Отец гордился четырьмя фронтовыми ранениями, двумя красными и двумя желтыми нашивками — больше, чем боевыми наградами.
Он был в Сталинграде, на Курской дуге. В Чехословакии, на Дуклинском перевале снайпер разрывной пулей едва не лишил его правой кисти. Я вижу, как он пешком идет несколько километров до санчасти, прижимая к груди кисть, державшуюся только на мышцах и сухожилиях. И, теряя сознание, грозит хирургу, что застрелит, если тот ампутирует руку.
Для меня жизнь отца — это моя “Повесть о настоящем человеке”, которую я читал и читаю до сих пор с неослабевающим напряжением.
Потомок таежных следопытов, он со звериным чутьем определял талант, загадочно трансформировав остроту глаза предков в безошибочное эстетическое зрение.
Уже будучи первым замом заведующего отделом культуры ЦК КПСС и фактически руководя всей сферой культуры Союза (при хворающем Поликарпове), он распахнул двери нашего дома для всех деятелей литературы и искусства, в талант которых искренне поверил. Я помню эти бесконечные застолья, где рядом могли одновременно оказаться Айтматов и Евтушенко, Гамзатов и Кулиев, Чивилихин и Тендряков, Шатров и Климов, Андрей Тарковский и Лариса Шепитько.
Помню, как выбегал он из кабинета в радостном оживлении и читал нам вслух Твардовского или совсем еще молодого тогда Василия Белова, его “Привычное дело”, с какой-то даже хвастливостью спрашивая нас: “Ведь не хуже, чем у Шолохова, а? Вы послушайте, послушайте, как пишет!”. Он искренне жалел, что “роковая” Людмила Чурсина не успела сыграть Дарью в “Тихом Доне”. И, охотно признавая мировую славу Софи Лорен, с жаром утверждал, что наша Татьяна Доронина не уступает ей ни в красоте, ни в таланте. Умел он восхищаться талантом и умел гордиться за Россию, россыпью дававшую эти таланты.
К тому времени был уже снят фильм Андрея Тарковского, может быть, один из самых великих русских фильмов — “Андрей Рублев”. Снят только потому, что Георгий Куницын не побоялся взять на себя ответственность и лично добился финансирования съемок.
Да, такова эпоха, но не будь на этом месте и в это время Георгия Куницына, не было бы и этого гениального фильма, да и судьба самого Тарковского могла сложиться еще драматичнее. Андрей ответил отцу не только благодарностью на всю жизнь, но годами искренней дружбы.

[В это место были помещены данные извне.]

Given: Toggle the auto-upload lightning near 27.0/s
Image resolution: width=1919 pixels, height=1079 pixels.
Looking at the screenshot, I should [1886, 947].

Помню, когда Горбачев пришел к власти, я сказал отцу: “Я поверю в серьезность их намерений только в одном случае — если они позовут тебя”.
Отец задумчиво усмехнулся. Знал, что этому не быть.
Иннокентий Бараков, одноклассник отца, одно время бывший начальником Горбачева в ставропольском то ли обкоме, то ли крайкоме, на вопрос о новом генсеке ответил еще в 85-м году, и ни секунды не задумываясь: “Мишка? Этот все заболтает!”
Но меня поражают не генсеки и их соратники наподобие А. Н. Яковлева (открытые письма Г. Куницына к А. Н. Яковлеву опубликованы в “Литературной России”, № 45-47, № 50 за 1996 г.; № 3 за 1997 г. Кстати, это лишь малая часть от пока неопубликованной целиком книги). Тут я мало удивляюсь, потому что рядом с Г. Куницыным и Горбачеву, и прежнему “товарищу” по ЦК Яковлеву было бы неуютно — разный масштаб, слишком несоизмеримый и в личностном, и в интеллектуальном планах. И уж А. Н. Яковлев понимал это, конечно, отчетливо. Я удивляюсь другому. Я удивляюсь неблагородству и циничному эгоизму нашей творческой интеллигенции, дружно сделавшей вид, что не было в нашей общественно-политической жизни такого человека — Георгия Куницына.
Набросившись истерично-озлобленной толпой на всю коммунистическую эпоху, топча ее поверженную историю и лихорадочно выискивая в своей биографии “страдальческие” факты, она нагло замалчивает судьбу человека, который действительно и ради нее тоже — совершил духовный подвиг.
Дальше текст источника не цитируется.